A microscopist knows that he/she can achieve a maximum of magnification with the light microscope which is about 1000x.
Intelligent minds solved this limitation by
using electron bundles instead of visible light. So, this ingenious technique
opened a new era for morphologists making it possible to see more and more with an
extreme power of resolution which may be expressed by the distance between two
visible points to human eye. Nowadays, the distance of a few nanometers is achievable
on a molecular scale, and we can see details using such high power magnifications.
Completion of bacterial division, TEM mag. 20 000x, from
the author's 'Speaking of Cells' Micscape article.
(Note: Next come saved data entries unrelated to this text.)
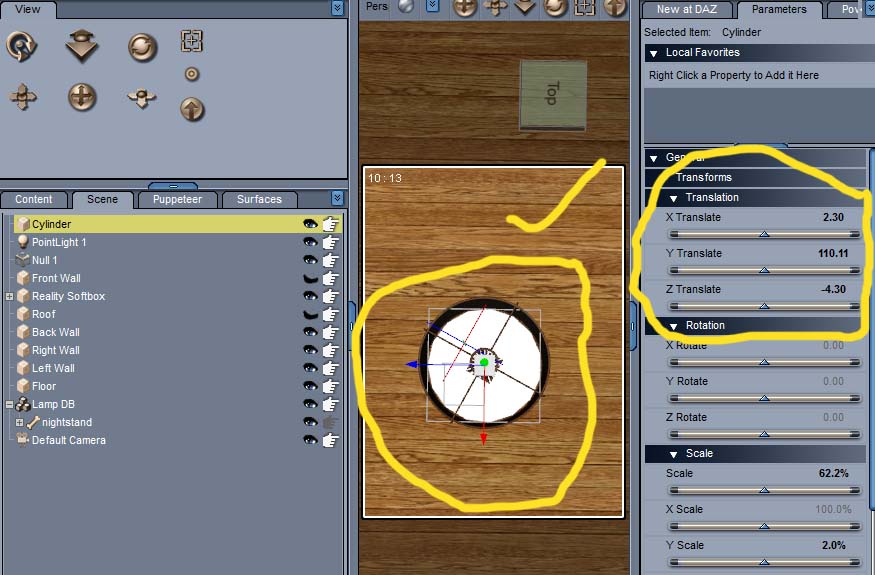Collapse the Lamp DB tree node
The width and height of the screenshot is (875, 575).
pos(9,404)
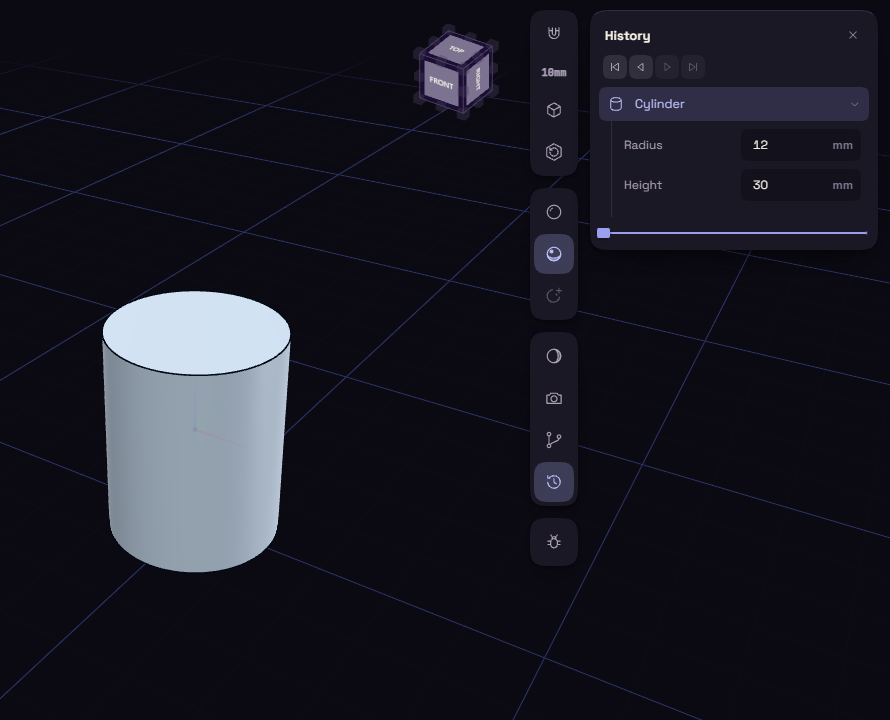Click the history timeline slider handle
This screenshot has width=890, height=720.
click(x=603, y=233)
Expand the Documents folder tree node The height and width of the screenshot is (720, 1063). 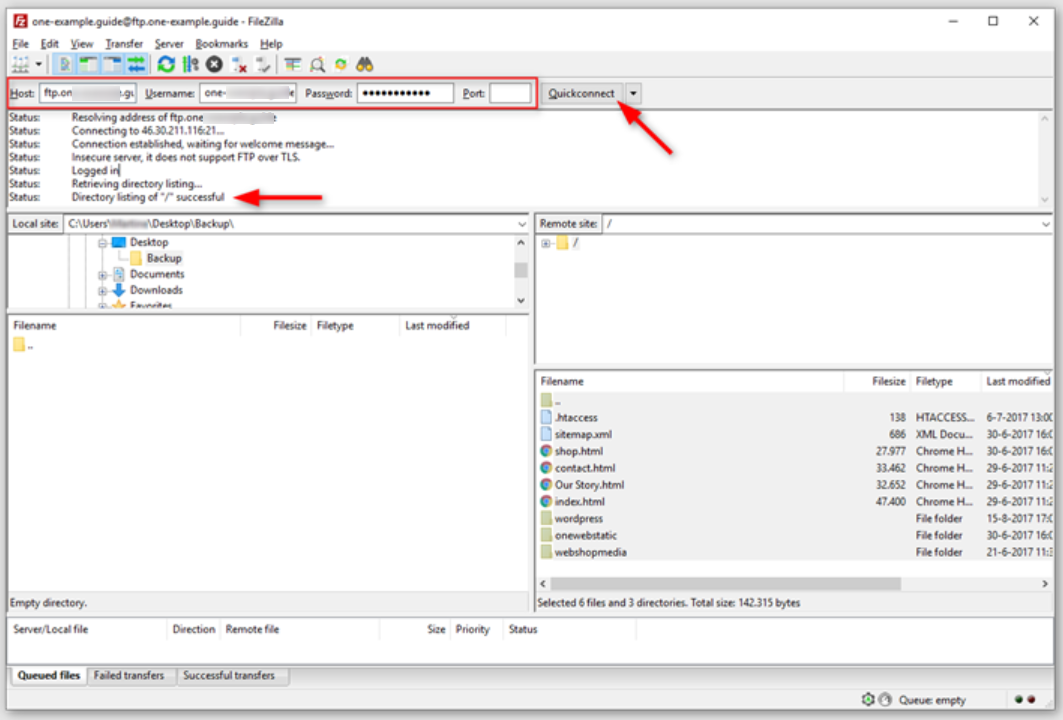point(103,275)
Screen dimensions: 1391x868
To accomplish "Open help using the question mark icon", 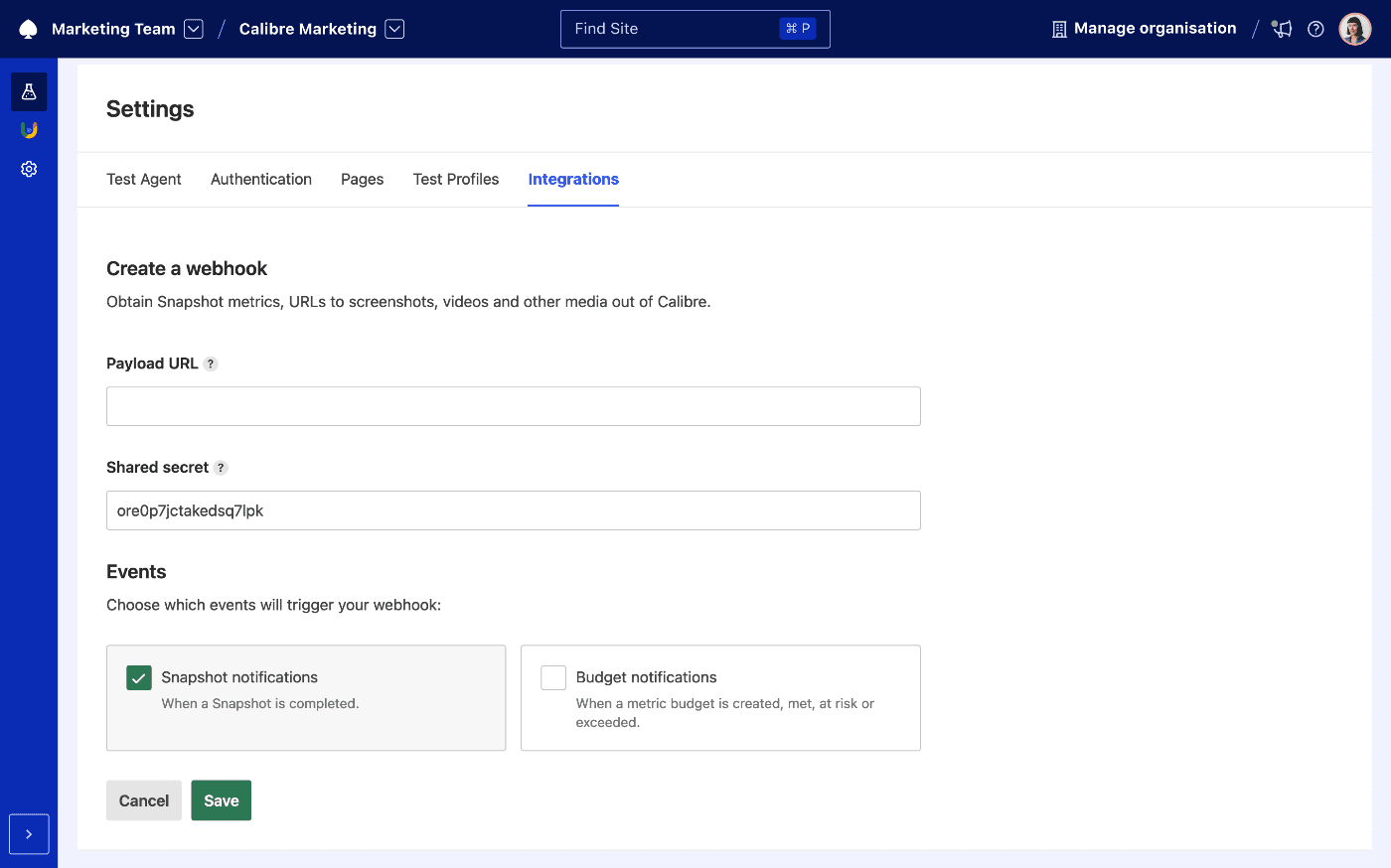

Since the resolution is a mathematical equation, it would be clear that we gain something at the expense of something else. Let me explain this fact with the aid of a puzzle. If a puzzle consists of 100 pieces, looking at some of the pieces of the puzzle you may readily guess what the whole image is. If it consists of 1000 pieces, it would be rather difficult to find out what the whole image could be. And, what about if it consists of 1 000 000 pieces and you look at a few of them to decipher the whole image? The human mind loses its analytical power at high resolution. I really wonder how Einstein or Marie Curie or Galileo Galilei, or Isaac Newton would react upon this last example of puzzle consisting of billions of pieces.
Madrid Botanical Garden, Science Exposition: De Einstein al Futuro.
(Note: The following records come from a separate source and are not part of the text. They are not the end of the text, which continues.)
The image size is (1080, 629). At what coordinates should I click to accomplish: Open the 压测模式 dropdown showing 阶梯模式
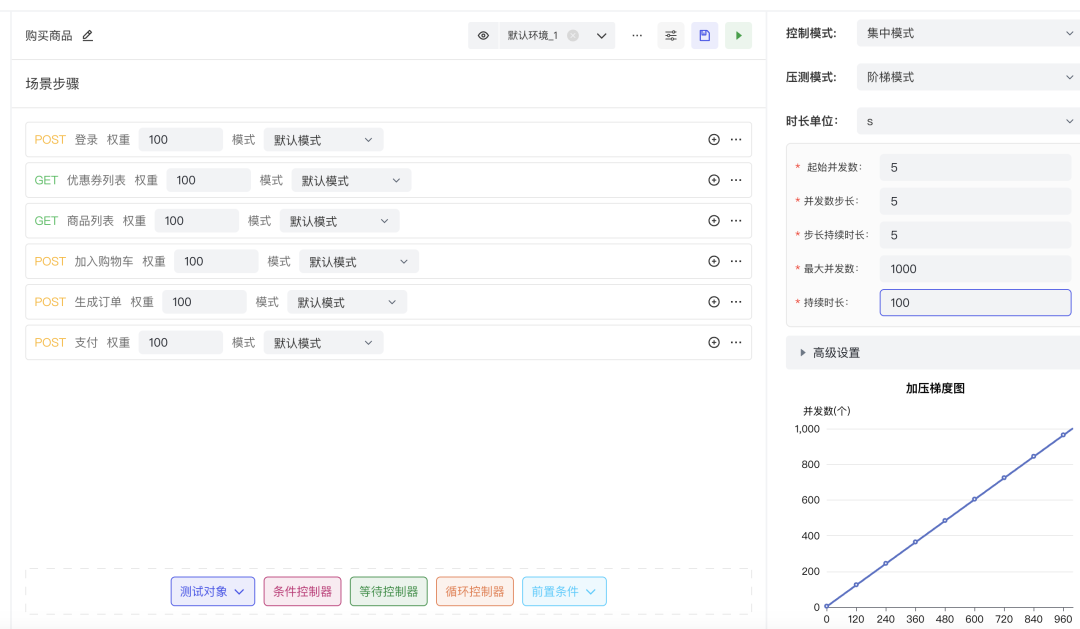965,76
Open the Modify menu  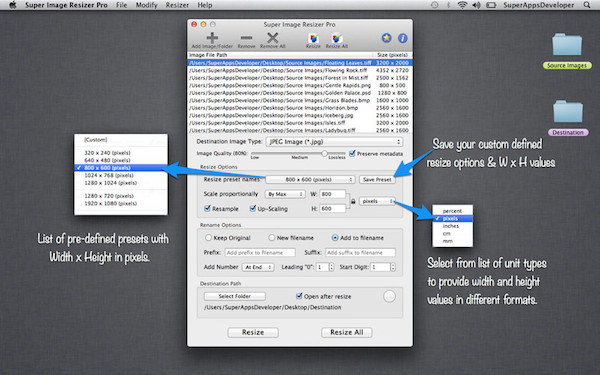click(x=147, y=5)
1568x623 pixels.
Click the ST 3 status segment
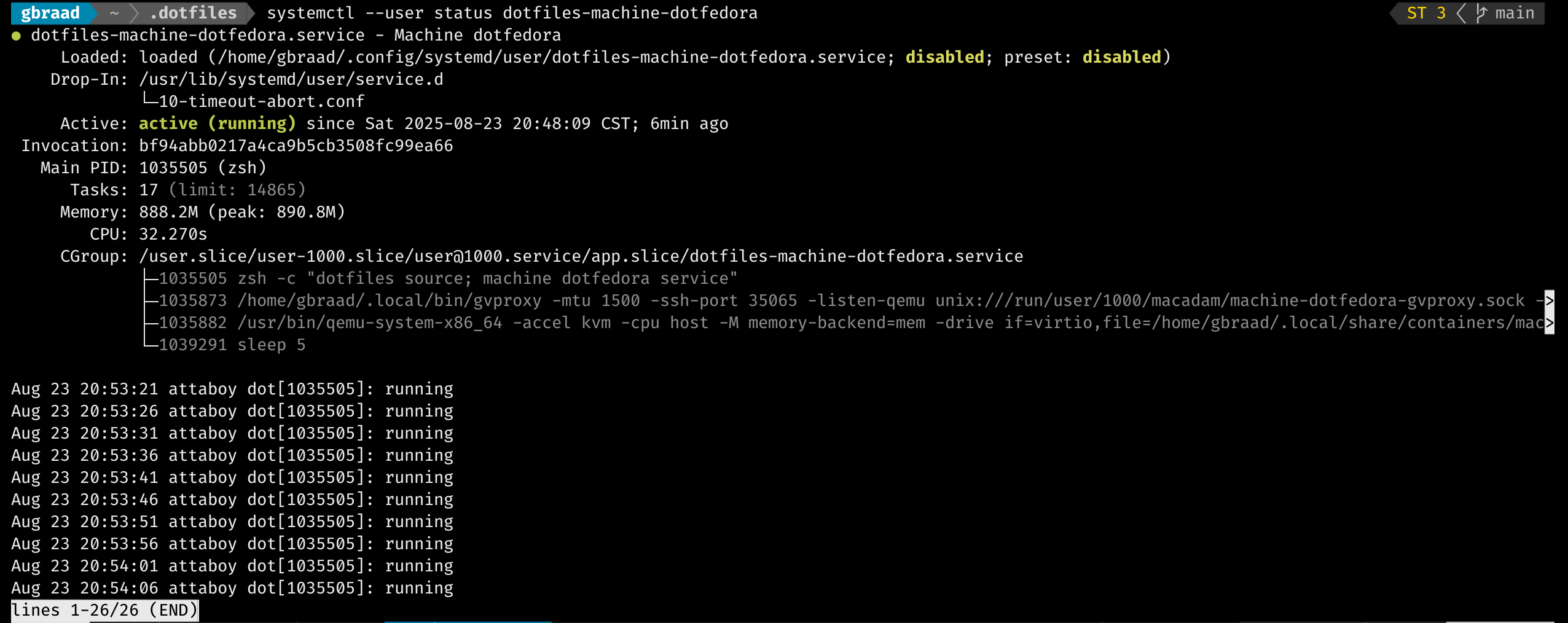(1426, 13)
At the same exposition hall, the original book of Isaac Newton:
Philosophiae Naturalis PRINCIPIA Mathematica.
You can also experiment using your PC screen to see what you gain or loose by high resolution. Just type letter A and magnify it:
Accept each pixel as one piece of a puzzle. Take a few of the pieces (pixels) and, on the basis of these pixels, try to decipher the whole image. Well, what is your outcome? Could you say that these pieces are a letter A? Can you see what are you going to lose with a higher resolution?
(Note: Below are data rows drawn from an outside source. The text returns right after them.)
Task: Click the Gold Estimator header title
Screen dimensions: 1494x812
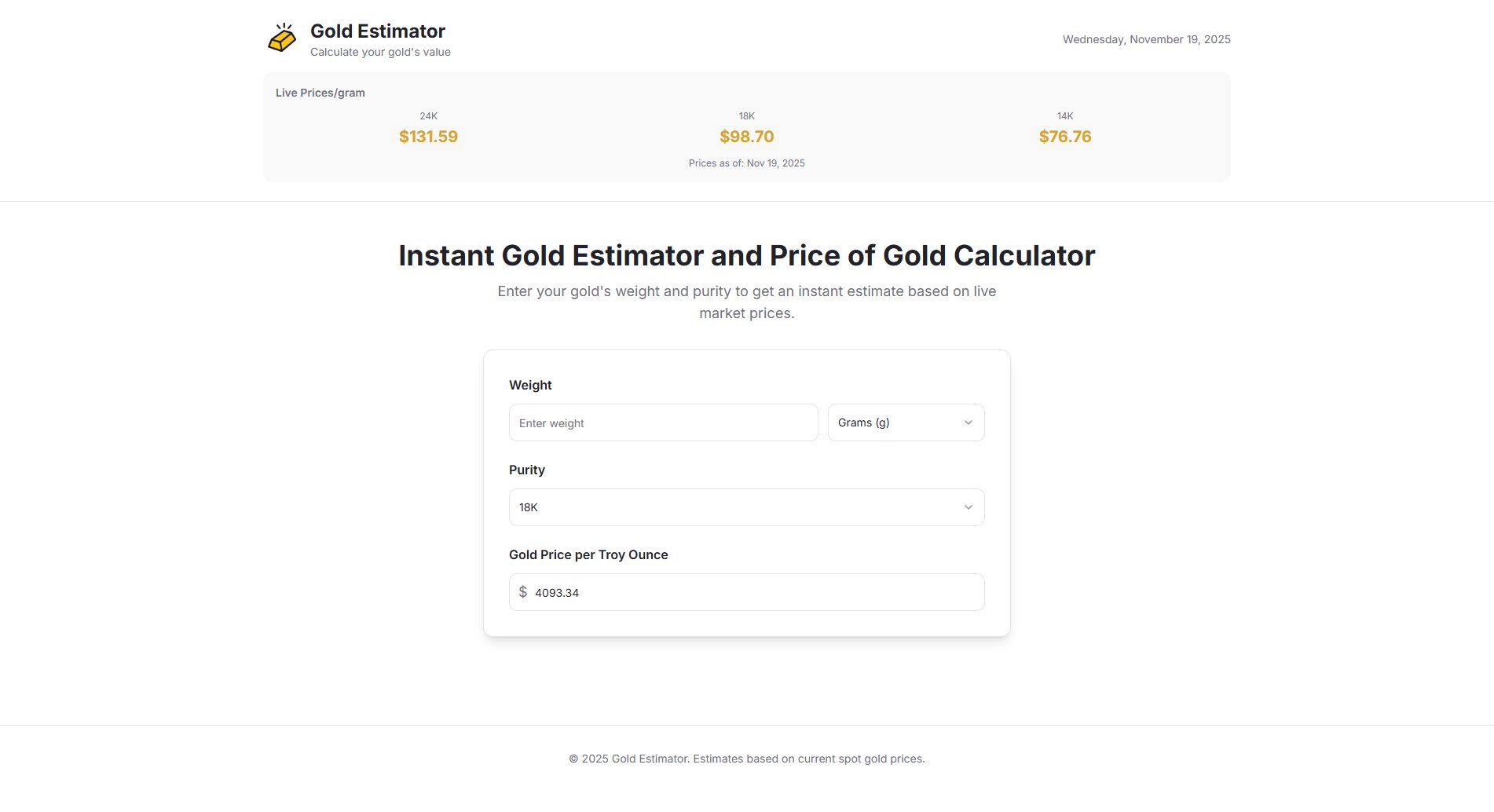Action: [x=378, y=31]
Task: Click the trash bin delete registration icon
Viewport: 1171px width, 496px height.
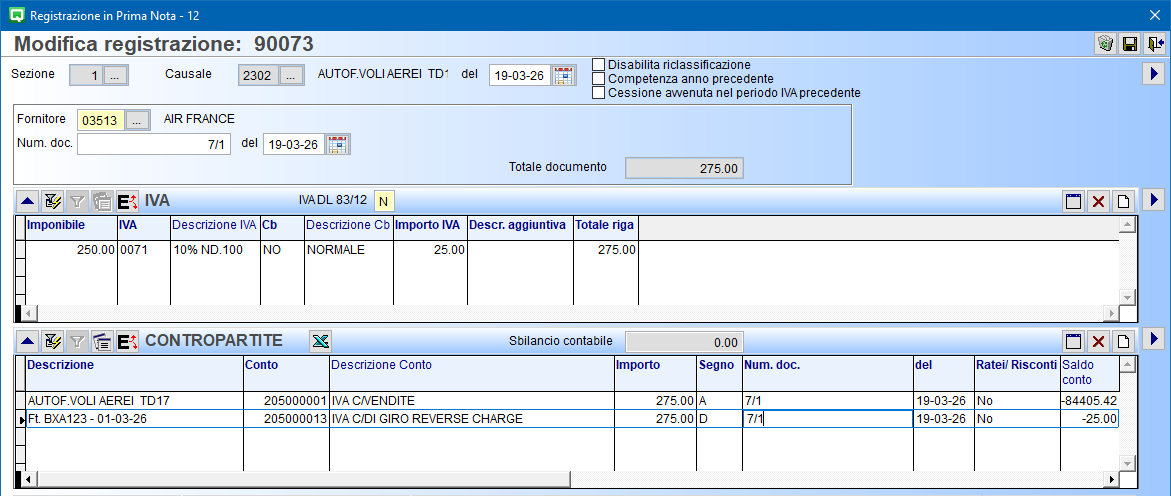Action: 1105,44
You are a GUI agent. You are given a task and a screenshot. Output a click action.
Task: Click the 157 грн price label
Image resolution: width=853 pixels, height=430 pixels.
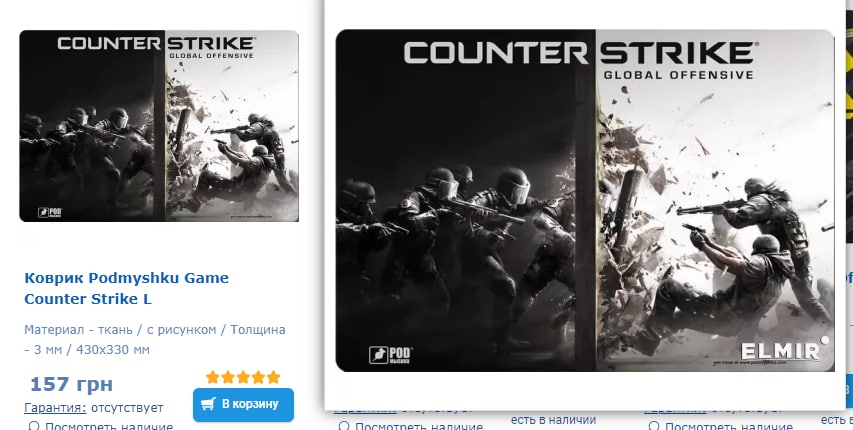(x=71, y=384)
During my recent visit to Madrid Botanical Garden, while admiring beautiful trees and plants, I find so many objects to reflect on the levels of magnification and resolution, from astronomical to molecular structures. In our world, with or without visible morphological units and organisms, we can find an immense source of philosophical and scientific subjects.
A tree, Platanus sp. one of the thousands of the trees at the Madrid Botanical Garden.